▸ **CONSEGNA**
Estrai parola per parola l'intero testo qui sotto su George Monbiot e l'estinzione dei grandi animali preistorici.

L’ambientalista britannico George Monbiot “scopre” la causa dell’estinzione dei grandi animali preistorici e per annunciare la notizia al mondo sceglie le pagine “notoriamente scientifiche” del quotidiano The Guardian, famoso e impavido alfiere del progressismo in tutte le sue forme. A costringere all’estinzione i feroci e mastodontici progenitori degli animali moderni, dice Monbiot, è stato nientemeno che l’uomo: l’uomo con la sua avida sete di conquista e di potere, perseguita con serialità industriale. La caccia.
Ora, a parte che verrebbe da sorridere anche a un bambino al solo pensare che uno sparuto gruppo di umani seminomadi che si procaccia il minimo quotidianamente indispensabile per sopravvivere, e questo con fatiche enormi, in un ambiente a dir poco ostile e con il solo aiuto di lance di legno o di osso più qualche pietra, forse nemmeno il fuoco, possa determinare la scomparsa di animali giganteschi, agguerriti, agili, scattanti, robusti, perfettamente adattati al clima e parecchio numerosi, quel che conta è l’uso che Monbiot fa di questa “scienza”. Scrive infatti Monbiot: «Vuoi sapere chi siamo? Davvero? Credi di volerlo ma ti dispiacerà. Se hai una qualsiasi forma d’amore per il mondo, questo articolo ti inietterà un veleno, una tristezza che urta l’anima, senza un ovvio antidoto».

▸ **MATERIALE**
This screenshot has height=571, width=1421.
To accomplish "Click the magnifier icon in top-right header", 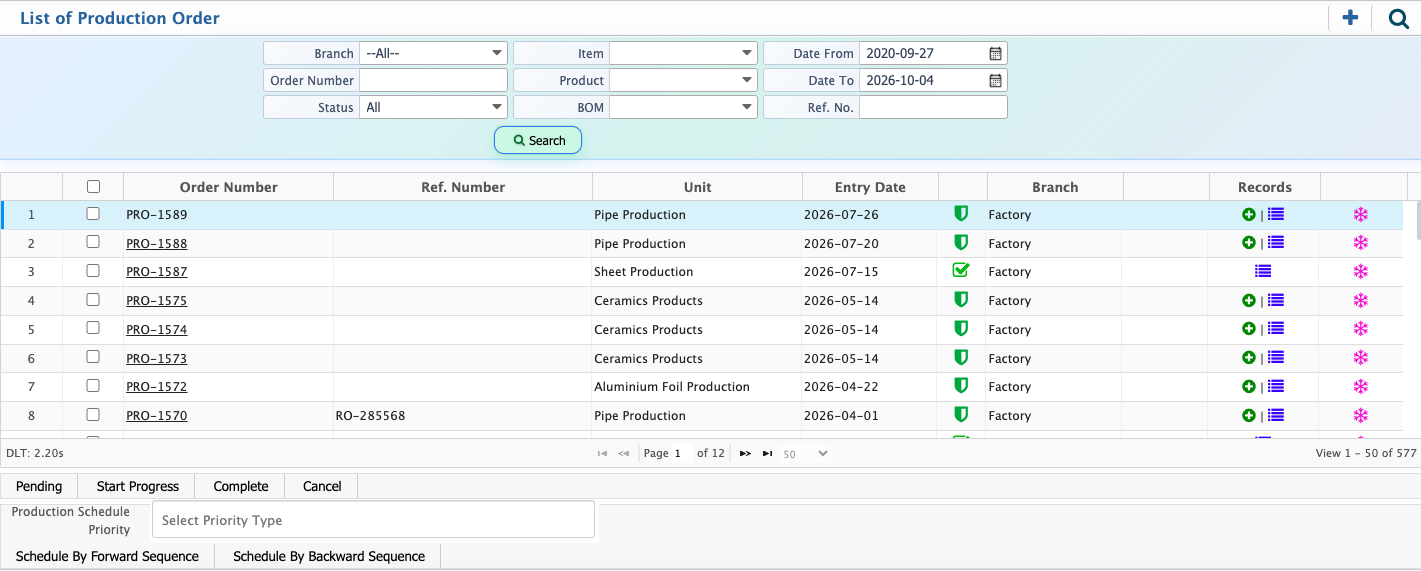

▸ **RISULTATO**
L’ambientalista britannico George Monbiot “scopre” la causa dell’estinzione dei grandi animali preistorici e per annunciare la notizia al mondo sceglie le pagine “notoriamente scientifiche” del quotidiano The Guardian, famoso e impavido alfiere del progressismo in tutte le sue forme. A costringere all’estinzione i feroci e mastodontici progenitori degli animali moderni, dice Monbiot, è stato nientemeno che l’uomo: l’uomo con la sua avida sete di conquista e di potere, perseguita con serialità industriale. La caccia.
Ora, a parte che verrebbe da sorridere anche a un bambino al solo pensare che uno sparuto gruppo di umani seminomadi che si procaccia il minimo quotidianamente indispensabile per sopravvivere, e questo con fatiche enormi, in un ambiente a dir poco ostile e con il solo aiuto di lance di legno o di osso più qualche pietra, forse nemmeno il fuoco, possa determinare la scomparsa di animali giganteschi, agguerriti, agili, scattanti, robusti, perfettamente adattati al clima e parecchio numerosi, quel che conta è l’uso che Monbiot fa di questa “scienza”. Scrive infatti Monbiot: «Vuoi sapere chi siamo? Davvero? Credi di volerlo ma ti dispiacerà. Se hai una qualsiasi forma d’amore per il mondo, questo articolo ti inietterà un veleno, una tristezza che urta l’anima, senza un ovvio antidoto».